Der direkte Vergleich der Währungen in Zeiten der Inflation macht daher eines deutlich: Das Potenzial der jeweiligen Währungen bei der praktischen Anwendung ist für die Kursentwicklung nicht von Bedeutung, obwohl dieses häufig hervorgehoben wird. Stattdessen zeigt sich, dass die etablierten Kryptowährungen robuster sind. Während Währungen wie der Dogecoin oder Solana stagnieren, haben sich die Kurse der Branchenführer zumindest in Teilen wieder erholt. Gemein ist allen Kryptowährungen derzeit dennoch ein wichtiger Faktor. Unabhängig von Popularität und Wert sorgen die wirtschaftlichen und politischen globalen Probleme dafür, dass es kaum aufsteigende Kurse gibt. Selbst Bitcoin und Ethereum halten seit einigen Monaten in der Regel ein gewisses Niveau.

 

Wahrnehmung und Realität

 

Grundsätzlich könnte man meinen, dass die Inflation maßgeblich den Kurs einer Kryptowährung beeinflussen kann. Grundsätzlich ist dies nicht falsch, jedoch muss hierbei ein Aspekt genannt werden, der eine der Stärken der digitalen Währungen hervorhebt. So ist Deutschland stark von der Inflation betroffen. Noch im Juni und Juli lag die Inflationsrate in Deutschland bei über sechs Prozent und entspricht somit in etwa dem weltweiten Durchschnitt, wie ein Blick in die Statistik zeigt.

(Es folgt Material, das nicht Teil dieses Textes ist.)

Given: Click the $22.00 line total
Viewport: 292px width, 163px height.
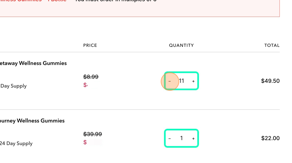Looking at the screenshot, I should 270,138.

Vergleicht man diese Werte mit dem Kurs unterschiedlicher Kryptowährungen, so wird deutlich, dass sie nicht zwangsläufig davon beeinflusst werden. Zwar ist in Summe zu sehen, dass der Kurs mehrere Währungen mit absinkendem Inflationsniveau wieder steigt, doch ist dies zweifelsohne nicht der einzige Faktor, der diese Entwicklung beeinflusst.

 

Den größten Einbruch erlebte der Bitcoin zwischen April und Juni 2022. Die Inflation in stieg jedoch bereits im Dezember 2021 stark an. Somit ist vielmehr davon auszugehen, dass die Inflation nur einen indirekten Einfluss auf die Kursbewegungen hat. Wahrscheinlicher ist, dass die Kurse aufgrund der unsicheren politischen Lage sanken, da viele Besitzer von Kryptowährungen ihre Anlagen in Panik verkauften.

 

Fazit - Die Kurse erholen sich langsam

 

Wenngleich die meisten Kryptowährungen parallel zur Inflation deutlich eingebrochen sind und die Inflation weltweit noch immer ein großes Thema ist, erholen sich beinahe alle Währungen wieder vom Einbruch. In einigen Fällen nähern sich die Werte sogar denen der Vorkrisenzeit an. Da in Zukunft mit einer abnehmenden Inflation zu rechnen ist und diese in wenigen Jahren wieder auf ihrem normalen Niveau ankommen soll, dürften sich die Kurse der Kryptowährungen in den nächsten Jahren nicht nur weiter erholen, sondern mitunter sogar neue Spitzenwerte erreichen.